SET PROBLEM: Rewrite every line of the entries below, requests included, and increase each coordinate in the answers by 146. Omit the pictures.

— begin —

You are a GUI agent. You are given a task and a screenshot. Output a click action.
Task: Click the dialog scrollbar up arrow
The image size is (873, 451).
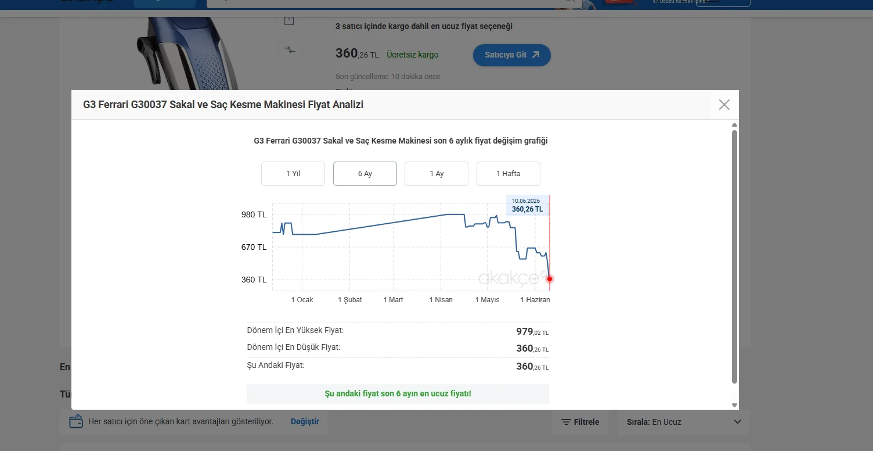click(734, 125)
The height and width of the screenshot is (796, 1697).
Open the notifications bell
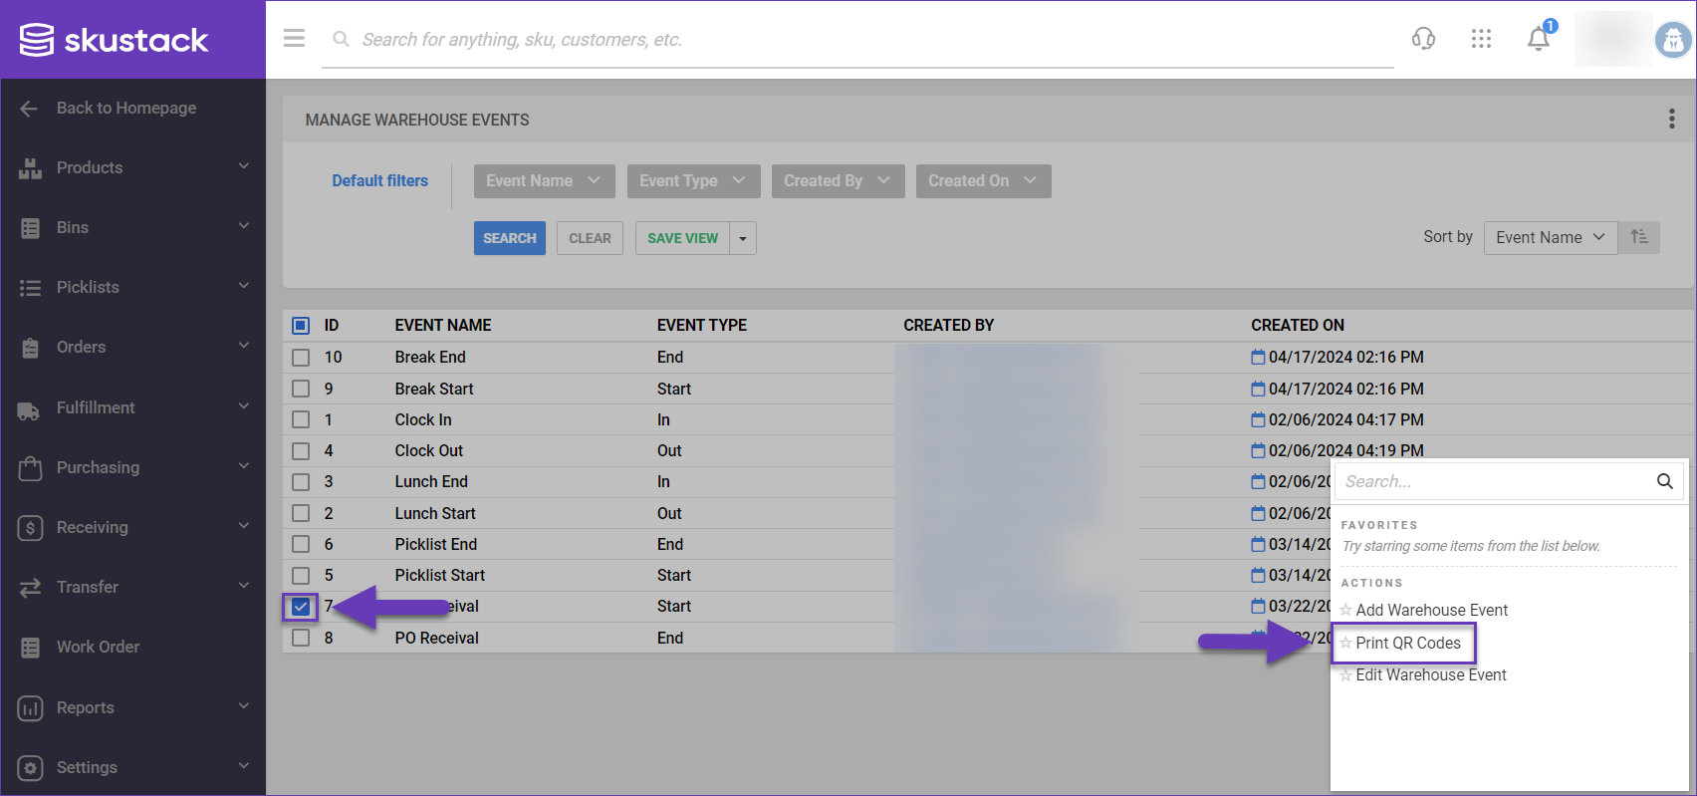(1538, 39)

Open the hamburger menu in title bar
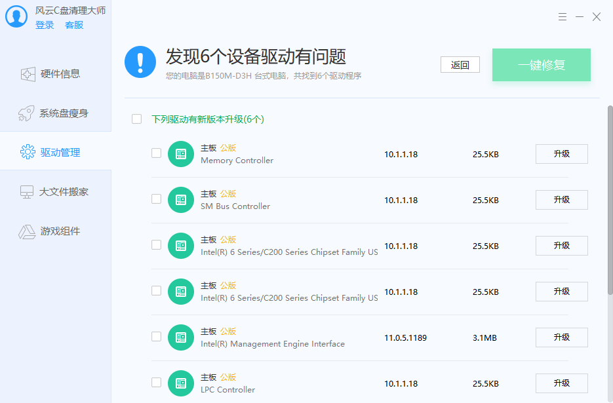tap(563, 17)
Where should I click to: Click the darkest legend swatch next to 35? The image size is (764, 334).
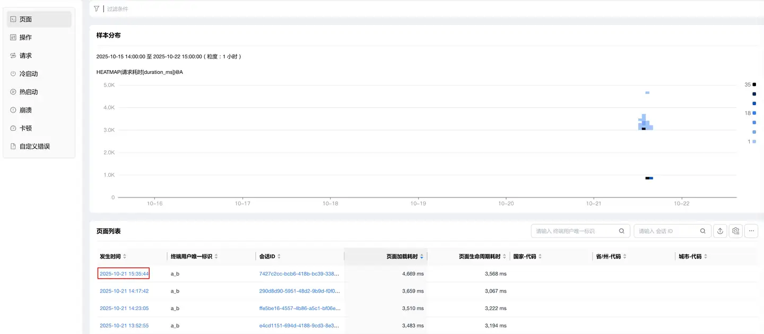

— end —

FINAL ANSWER:
You are a GUI agent. You are given a task and a screenshot. Output a click action.
Task: Click the dialog scrollbar up arrow
The image size is (873, 451).
click(880, 271)
The height and width of the screenshot is (796, 1697).
Open the notifications bell
(1684, 185)

Open the hamburger menu in title bar
tap(709, 163)
Where should I click to: Click the darkest legend swatch next to 35? The image size is (764, 334).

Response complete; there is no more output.